Children with Dravet Syndrome and other forms of epilepsy that do not respond to existing drugs are receiving treatment with the drug Epidiolex which is being tested.

According to its manufacturer, GW Pharmaceuticals, most of the 60 children in the trials so far had seen the frequency of both ''drop'' and convulsive seizures fall.

Somnolence and fatigue were the most common side effects that manifested in a fifth and tenth of the patients respectively.

According to Dr Elizabeth Thiele, director of the Pediatric Epilepsy Program at Massachusetts General Hospital, she was ''very encouraged'' by the preliminary results.

She added, she believed that Epidiolex had the potential to be an important advance in treatment for these treatment-resistant children and it would likely have a significant role as a future therapy.

The drug, which is free from any intoxicating effects, is a liquid made of a purified cannabidiol extracted from marijuana plants grown under licence at a secret location in the UK.

After the US Food and Drug Administration fast-tracked the drug's status to allow the trials earlier this year,  placebo-controlled clinical trials for Dravet Syndrome and Lennox-Gastaut Syndrome are set to start, The Telegraph reported.

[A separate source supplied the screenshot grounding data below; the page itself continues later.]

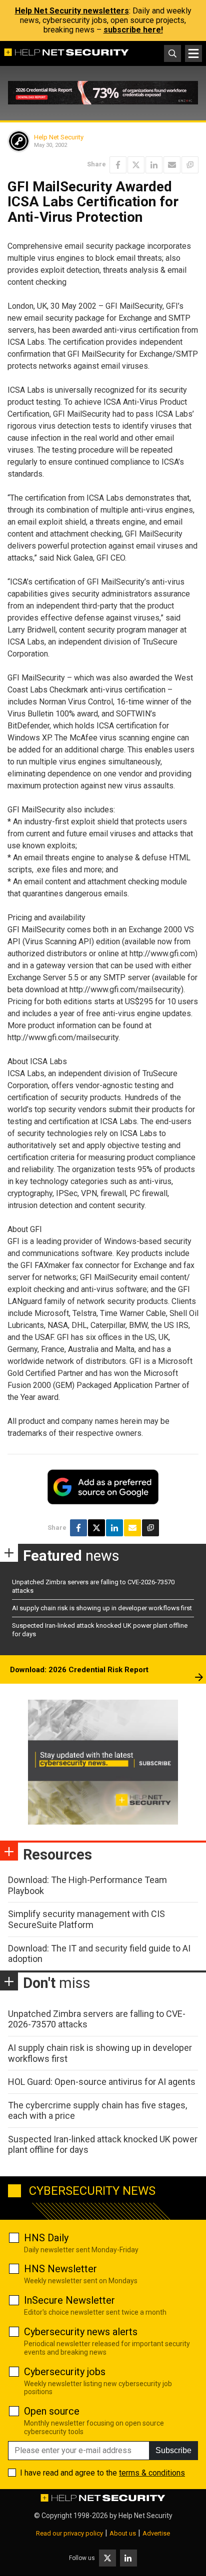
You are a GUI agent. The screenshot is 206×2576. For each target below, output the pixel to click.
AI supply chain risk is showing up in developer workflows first (102, 1608)
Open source (52, 2411)
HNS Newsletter (60, 2269)
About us (123, 2533)
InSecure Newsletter (69, 2300)
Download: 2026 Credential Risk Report (79, 1669)
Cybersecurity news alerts (81, 2332)
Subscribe (174, 2450)
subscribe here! (133, 29)
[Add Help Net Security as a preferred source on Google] (190, 164)
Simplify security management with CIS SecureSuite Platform (86, 1919)
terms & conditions (152, 2473)
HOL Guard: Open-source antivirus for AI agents (102, 2081)
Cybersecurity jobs (65, 2372)
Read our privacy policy (69, 2533)
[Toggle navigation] (193, 53)
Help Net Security (59, 137)
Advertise (156, 2533)
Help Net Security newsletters (72, 10)
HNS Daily (46, 2238)
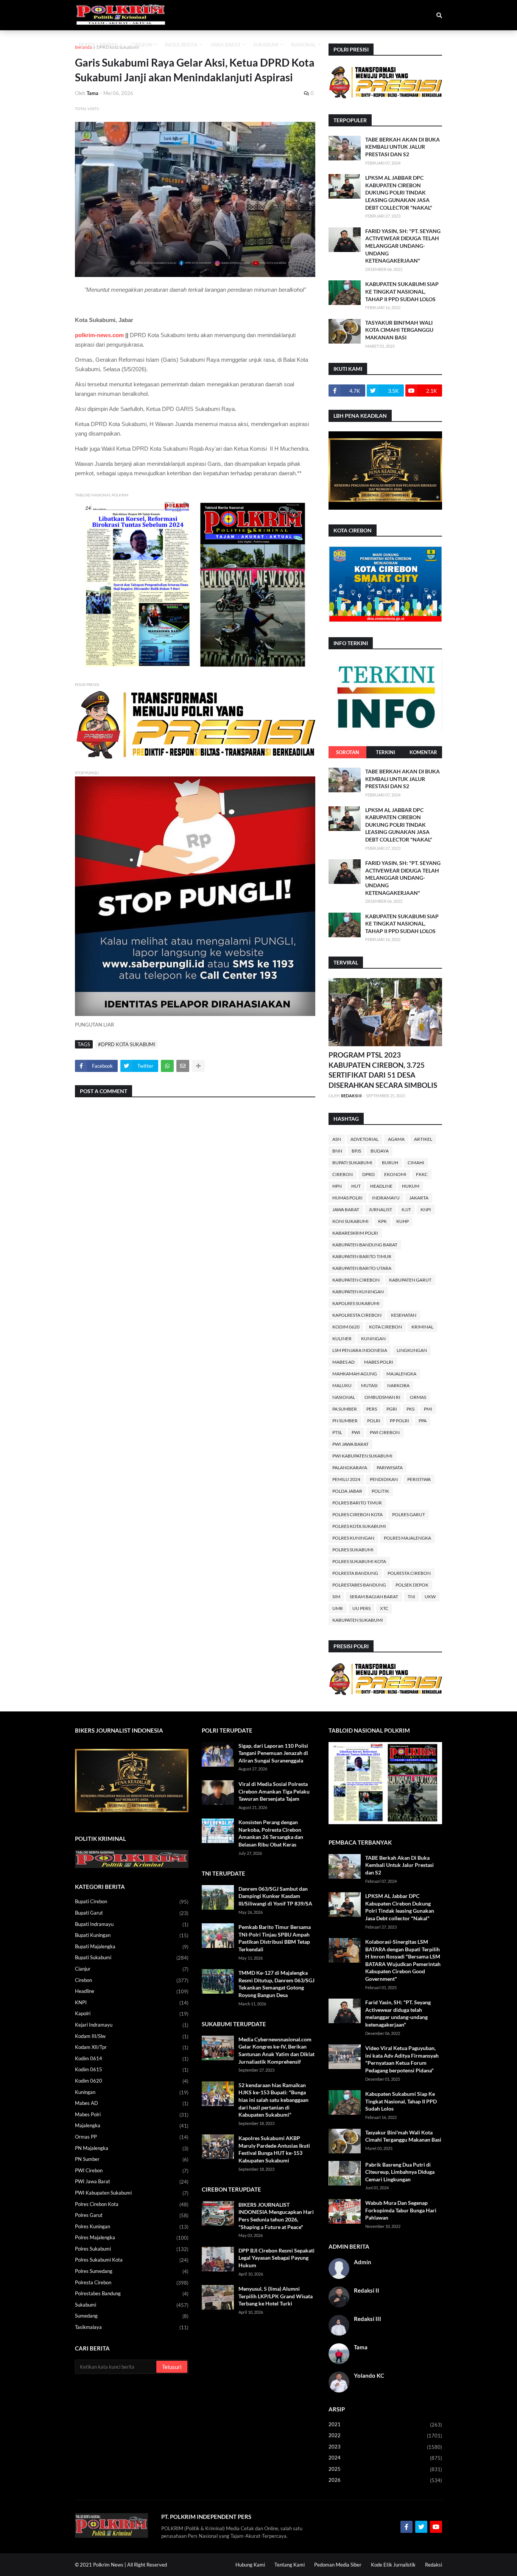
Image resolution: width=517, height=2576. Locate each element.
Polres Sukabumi (353, 1549)
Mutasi (369, 1385)
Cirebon (342, 1174)
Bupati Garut (131, 1913)
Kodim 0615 (131, 2069)
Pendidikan (384, 1479)
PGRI (391, 1409)
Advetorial (364, 1139)
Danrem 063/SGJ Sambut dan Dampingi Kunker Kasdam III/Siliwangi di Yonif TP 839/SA (275, 1896)
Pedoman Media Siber (337, 2565)
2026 (385, 2480)
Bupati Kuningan (131, 1935)
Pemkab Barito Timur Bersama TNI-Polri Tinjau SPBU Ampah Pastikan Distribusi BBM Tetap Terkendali (274, 1938)
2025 (385, 2469)
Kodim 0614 (131, 2058)
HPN (337, 1186)
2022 (385, 2435)
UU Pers (361, 1608)
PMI (428, 1409)
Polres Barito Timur (357, 1503)
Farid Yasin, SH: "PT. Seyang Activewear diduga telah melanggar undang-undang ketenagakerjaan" (403, 246)
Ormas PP (131, 2137)
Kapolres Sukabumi (356, 1303)
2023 (385, 2447)
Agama (396, 1139)
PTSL (337, 1432)
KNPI (425, 1209)
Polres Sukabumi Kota (359, 1561)
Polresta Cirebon (409, 1573)
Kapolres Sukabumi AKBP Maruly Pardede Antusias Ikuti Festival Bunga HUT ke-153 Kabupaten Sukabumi (274, 2149)
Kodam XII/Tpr (131, 2047)
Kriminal (422, 1327)
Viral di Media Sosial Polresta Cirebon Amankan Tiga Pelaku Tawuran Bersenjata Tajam (274, 1791)
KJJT (406, 1209)
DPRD (368, 1174)
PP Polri (399, 1420)
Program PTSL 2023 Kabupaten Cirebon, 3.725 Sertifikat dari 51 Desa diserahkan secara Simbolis (383, 1069)
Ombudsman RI (382, 1397)
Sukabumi (131, 2305)
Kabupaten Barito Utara (361, 1268)
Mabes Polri (378, 1362)
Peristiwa (419, 1479)
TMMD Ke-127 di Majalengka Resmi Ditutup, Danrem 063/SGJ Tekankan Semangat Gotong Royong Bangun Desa (276, 1983)
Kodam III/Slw (131, 2036)
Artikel (423, 1139)
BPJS (356, 1151)
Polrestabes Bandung (359, 1585)
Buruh (390, 1162)
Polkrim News (108, 2565)
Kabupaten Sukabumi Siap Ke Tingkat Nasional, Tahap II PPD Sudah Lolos (402, 291)
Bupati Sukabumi (352, 1162)
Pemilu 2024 (346, 1479)
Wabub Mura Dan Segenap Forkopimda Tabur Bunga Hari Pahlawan (400, 2210)
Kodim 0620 (346, 1327)
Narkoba (398, 1385)
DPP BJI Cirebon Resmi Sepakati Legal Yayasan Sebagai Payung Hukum (276, 2257)
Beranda (83, 47)
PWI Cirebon (385, 1432)
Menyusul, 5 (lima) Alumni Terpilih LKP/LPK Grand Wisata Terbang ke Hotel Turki (275, 2296)
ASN (336, 1139)
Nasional (343, 1397)
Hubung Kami (250, 2565)
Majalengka (401, 1374)
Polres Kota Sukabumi (359, 1526)
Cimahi (416, 1162)
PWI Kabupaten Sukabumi (362, 1456)
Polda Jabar (347, 1491)
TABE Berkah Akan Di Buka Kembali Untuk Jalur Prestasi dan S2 (402, 146)
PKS (410, 1409)
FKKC (422, 1174)
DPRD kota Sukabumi (118, 47)
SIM (336, 1596)
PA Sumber (344, 1409)
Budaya (380, 1151)
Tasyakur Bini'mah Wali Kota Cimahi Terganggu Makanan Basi (399, 330)
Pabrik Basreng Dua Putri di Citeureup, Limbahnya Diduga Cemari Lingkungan (399, 2171)
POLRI (373, 1420)
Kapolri (131, 2013)
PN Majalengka (131, 2148)
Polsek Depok (412, 1585)
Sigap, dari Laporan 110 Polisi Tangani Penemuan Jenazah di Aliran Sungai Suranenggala (273, 1753)
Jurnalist (380, 1209)
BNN (337, 1151)
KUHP (402, 1221)
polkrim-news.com (99, 335)
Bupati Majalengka (131, 1946)
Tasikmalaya (131, 2327)
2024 (385, 2458)
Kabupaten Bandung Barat (364, 1245)
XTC (384, 1608)
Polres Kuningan (353, 1538)
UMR (337, 1608)
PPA (423, 1420)
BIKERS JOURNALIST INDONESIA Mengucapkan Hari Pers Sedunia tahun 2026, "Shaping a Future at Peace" (276, 2215)
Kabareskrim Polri (355, 1233)
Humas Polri (347, 1198)
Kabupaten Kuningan (358, 1291)
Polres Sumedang (131, 2271)
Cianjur (131, 1969)
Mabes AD (343, 1362)
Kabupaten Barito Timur (361, 1256)
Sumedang (131, 2316)
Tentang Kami (289, 2565)
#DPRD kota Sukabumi (126, 1044)
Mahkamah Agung (354, 1374)
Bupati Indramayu (131, 1924)
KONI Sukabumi (350, 1221)
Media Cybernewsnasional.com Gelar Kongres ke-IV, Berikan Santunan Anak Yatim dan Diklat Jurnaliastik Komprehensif (276, 2050)
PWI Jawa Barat (350, 1444)
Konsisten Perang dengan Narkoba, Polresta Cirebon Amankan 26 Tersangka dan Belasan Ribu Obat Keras (270, 1833)
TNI (411, 1596)
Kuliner (342, 1338)
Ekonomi (395, 1174)
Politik (380, 1491)
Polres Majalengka (407, 1538)
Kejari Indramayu (131, 2025)
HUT (356, 1186)
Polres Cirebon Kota (357, 1514)
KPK (382, 1221)
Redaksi (433, 2565)
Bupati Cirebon (131, 1901)
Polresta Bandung (355, 1573)
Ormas (418, 1397)
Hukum (410, 1186)
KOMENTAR (423, 752)
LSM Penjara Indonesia (359, 1350)
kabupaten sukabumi (357, 1620)
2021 (385, 2424)
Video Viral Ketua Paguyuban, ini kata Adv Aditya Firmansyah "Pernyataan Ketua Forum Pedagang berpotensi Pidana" (402, 2059)
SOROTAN (347, 752)
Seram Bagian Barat (374, 1596)
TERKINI (385, 752)
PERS (371, 1409)
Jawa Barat (345, 1209)
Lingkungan (412, 1350)
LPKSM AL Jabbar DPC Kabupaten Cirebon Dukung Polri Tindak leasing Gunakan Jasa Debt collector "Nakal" (398, 192)
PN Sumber (345, 1420)
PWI (356, 1432)
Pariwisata (390, 1467)
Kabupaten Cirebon (356, 1280)
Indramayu (386, 1198)
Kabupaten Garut (410, 1280)
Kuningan (373, 1338)
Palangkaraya (349, 1467)
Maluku (342, 1385)
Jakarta (418, 1198)
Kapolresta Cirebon (357, 1315)
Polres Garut (408, 1514)
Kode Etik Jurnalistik (393, 2565)
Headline (381, 1186)
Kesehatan (403, 1315)
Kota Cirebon (385, 1327)
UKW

Epidiolex, has reduced seizure frequency by a half to three-quarters, on average, in a small group of children with a debilitating form of epilepsy known as Dravet Syndrome.

Similar results were seen in children with so-called "drop seizures" - those in which the patient fell to the ground due to a loss in muscle tone.

The medicine had been tested in 151 patients across the US after the US medicines regulator granted British drug maker GW Pharmaceuticals special permission to supply it to children in particular hospitals. The company had however only seen the results in 58 of these patients since data on the remaining children had not yet been released by the doctors.

The patients included 12 with Dravet Syndrome, 12 with drop seizures and 34 with other types of difficult-to-treat epilepsy.